Lomography Diana Mini
I’ll admit it: I fall for every single Apple and Lomography marketing trick. They never fail to reel me in with their cunning promises of life-changingly cool gadgets at exorbitant prices. Somehow the price-tag always seems worth it though. You’re buying something more than the physical thing. You’re buying the design, the packaging, the overall brand, blah, blah. Yes, we all know that.
The Diana Mini is the little brother of the legendary Diana camera, and is yet another triumph of Lomographic marketing and design.

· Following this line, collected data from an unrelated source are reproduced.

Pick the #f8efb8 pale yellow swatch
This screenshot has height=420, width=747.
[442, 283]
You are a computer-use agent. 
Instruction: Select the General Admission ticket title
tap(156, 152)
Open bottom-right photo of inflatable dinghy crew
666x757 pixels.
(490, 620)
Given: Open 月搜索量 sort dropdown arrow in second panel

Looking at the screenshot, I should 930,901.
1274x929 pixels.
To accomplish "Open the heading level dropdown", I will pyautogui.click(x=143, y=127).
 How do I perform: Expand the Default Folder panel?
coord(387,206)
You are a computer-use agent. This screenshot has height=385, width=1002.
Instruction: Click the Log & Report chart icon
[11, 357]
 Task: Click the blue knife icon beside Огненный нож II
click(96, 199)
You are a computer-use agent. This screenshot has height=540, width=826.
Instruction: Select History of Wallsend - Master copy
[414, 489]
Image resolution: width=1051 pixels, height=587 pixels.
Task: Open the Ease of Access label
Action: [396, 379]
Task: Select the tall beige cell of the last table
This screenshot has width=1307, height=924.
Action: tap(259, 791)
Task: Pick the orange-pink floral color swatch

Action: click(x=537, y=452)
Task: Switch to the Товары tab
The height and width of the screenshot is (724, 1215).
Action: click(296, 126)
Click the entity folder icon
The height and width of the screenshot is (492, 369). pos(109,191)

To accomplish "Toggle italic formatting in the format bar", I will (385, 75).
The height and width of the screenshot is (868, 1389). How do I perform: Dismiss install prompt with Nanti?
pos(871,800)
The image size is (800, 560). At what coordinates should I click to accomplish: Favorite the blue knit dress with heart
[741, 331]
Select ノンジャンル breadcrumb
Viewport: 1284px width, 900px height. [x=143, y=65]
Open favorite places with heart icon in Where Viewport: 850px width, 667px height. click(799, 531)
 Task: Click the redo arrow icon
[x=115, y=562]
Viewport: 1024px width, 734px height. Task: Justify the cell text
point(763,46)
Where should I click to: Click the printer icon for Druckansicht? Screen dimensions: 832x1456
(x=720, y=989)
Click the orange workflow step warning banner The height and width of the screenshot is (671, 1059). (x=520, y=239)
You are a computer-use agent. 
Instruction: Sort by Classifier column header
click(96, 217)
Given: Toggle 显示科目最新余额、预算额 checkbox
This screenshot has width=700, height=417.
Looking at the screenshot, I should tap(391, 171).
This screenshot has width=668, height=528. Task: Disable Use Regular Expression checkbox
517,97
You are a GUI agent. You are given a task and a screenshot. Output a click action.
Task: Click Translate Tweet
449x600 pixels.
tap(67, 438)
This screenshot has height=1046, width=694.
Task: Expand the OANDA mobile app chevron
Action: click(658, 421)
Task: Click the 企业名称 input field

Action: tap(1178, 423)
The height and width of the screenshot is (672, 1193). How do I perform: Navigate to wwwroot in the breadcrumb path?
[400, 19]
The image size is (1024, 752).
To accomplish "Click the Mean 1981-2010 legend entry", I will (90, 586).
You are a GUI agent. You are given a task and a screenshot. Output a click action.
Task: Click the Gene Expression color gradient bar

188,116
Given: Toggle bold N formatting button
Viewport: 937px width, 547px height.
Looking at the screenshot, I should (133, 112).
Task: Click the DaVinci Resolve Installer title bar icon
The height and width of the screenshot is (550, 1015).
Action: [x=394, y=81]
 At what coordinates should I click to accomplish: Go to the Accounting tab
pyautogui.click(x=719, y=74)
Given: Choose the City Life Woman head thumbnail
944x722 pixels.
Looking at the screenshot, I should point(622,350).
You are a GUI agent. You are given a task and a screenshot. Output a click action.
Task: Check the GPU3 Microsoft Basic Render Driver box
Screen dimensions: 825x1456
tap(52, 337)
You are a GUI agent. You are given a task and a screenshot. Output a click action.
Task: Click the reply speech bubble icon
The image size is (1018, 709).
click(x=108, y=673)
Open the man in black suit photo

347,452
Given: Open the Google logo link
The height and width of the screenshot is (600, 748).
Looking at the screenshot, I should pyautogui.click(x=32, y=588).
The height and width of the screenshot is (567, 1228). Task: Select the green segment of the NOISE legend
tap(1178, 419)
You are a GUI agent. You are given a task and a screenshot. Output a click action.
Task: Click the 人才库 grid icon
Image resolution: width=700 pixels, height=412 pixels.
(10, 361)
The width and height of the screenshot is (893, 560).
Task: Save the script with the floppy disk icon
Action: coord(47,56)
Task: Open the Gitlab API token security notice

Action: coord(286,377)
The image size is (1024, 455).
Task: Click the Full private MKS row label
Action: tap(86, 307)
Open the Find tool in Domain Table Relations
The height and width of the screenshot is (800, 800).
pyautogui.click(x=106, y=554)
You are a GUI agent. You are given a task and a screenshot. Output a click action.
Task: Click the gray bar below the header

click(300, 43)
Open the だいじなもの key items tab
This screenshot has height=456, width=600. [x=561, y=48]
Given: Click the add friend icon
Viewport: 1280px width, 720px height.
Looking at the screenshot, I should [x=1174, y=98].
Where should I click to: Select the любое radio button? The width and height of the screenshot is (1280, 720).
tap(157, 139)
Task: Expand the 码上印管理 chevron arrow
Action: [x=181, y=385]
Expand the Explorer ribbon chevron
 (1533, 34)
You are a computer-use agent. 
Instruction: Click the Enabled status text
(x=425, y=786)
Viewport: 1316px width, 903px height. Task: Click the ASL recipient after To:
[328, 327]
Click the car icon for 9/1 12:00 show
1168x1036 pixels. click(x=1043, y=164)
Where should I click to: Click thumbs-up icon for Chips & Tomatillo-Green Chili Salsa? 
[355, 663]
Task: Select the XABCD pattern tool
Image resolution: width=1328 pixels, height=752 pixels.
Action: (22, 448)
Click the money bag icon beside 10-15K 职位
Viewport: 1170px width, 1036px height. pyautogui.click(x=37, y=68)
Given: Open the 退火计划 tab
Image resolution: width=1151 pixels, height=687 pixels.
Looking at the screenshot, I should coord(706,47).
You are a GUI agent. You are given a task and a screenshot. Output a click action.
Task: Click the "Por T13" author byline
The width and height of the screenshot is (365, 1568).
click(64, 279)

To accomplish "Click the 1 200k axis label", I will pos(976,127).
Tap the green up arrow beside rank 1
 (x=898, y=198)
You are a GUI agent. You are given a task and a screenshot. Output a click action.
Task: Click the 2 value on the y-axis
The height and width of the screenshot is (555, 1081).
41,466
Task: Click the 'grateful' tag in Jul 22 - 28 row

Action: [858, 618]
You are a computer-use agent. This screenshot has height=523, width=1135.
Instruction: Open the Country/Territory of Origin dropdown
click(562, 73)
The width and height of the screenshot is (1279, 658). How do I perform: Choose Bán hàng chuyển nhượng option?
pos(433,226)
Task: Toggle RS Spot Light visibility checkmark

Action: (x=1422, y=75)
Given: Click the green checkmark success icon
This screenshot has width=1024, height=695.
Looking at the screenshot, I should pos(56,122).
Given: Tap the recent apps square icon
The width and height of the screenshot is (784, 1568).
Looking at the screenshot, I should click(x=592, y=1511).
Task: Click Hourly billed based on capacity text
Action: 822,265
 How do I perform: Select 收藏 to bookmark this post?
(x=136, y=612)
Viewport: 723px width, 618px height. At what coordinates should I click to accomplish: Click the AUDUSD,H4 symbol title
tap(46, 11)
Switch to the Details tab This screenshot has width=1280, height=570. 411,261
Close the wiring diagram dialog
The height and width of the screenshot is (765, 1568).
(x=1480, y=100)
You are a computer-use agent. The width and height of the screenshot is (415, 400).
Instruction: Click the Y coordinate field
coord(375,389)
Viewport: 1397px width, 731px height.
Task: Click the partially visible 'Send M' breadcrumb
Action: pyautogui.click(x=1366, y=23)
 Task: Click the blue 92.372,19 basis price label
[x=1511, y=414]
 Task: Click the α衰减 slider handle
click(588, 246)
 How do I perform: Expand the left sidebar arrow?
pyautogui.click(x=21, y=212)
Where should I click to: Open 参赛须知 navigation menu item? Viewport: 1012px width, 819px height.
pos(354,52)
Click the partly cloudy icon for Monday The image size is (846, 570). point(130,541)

What’s basically a plastic toy camera which should sell for about a tenner on a good day retails for around £40. Even worse it seems to be aimed mainly at the Japanese and Korean teenage girl market. I’m a man. I’m 42. I’m not Japanese or Korean. Why am I even writing about this camera? Help!
It is worth pointing out that a lot of photographers hate everything that Lomography stands for with a vengeance. But a lot of people love it. I’m not going to get rants in my pants about all this right now.
So is the Diana Mini worth buying?
Yes. If you like playing with film cameras of all sorts and enjoy the lo-fi effects these sorts of toy cameras give (and have £40 or so to spare). You don’t have to be a teenager, or Korean. Then a resounding Yes. Here are the reasons why I think that.
Build quality
The Diana Mini is a small, plastic camera. It weighs almost nothing. If you keep dropping things then this is the kind of thing you’d not want to drop. Buy it and don’t drop it.
Otherwise build quality is surprisingly solid for a plastic camera.
Image quality
Looking at photos on stock photography sites is a depressing experience. Technically very good. Technically very dull. These photos suck all the joy out of photography.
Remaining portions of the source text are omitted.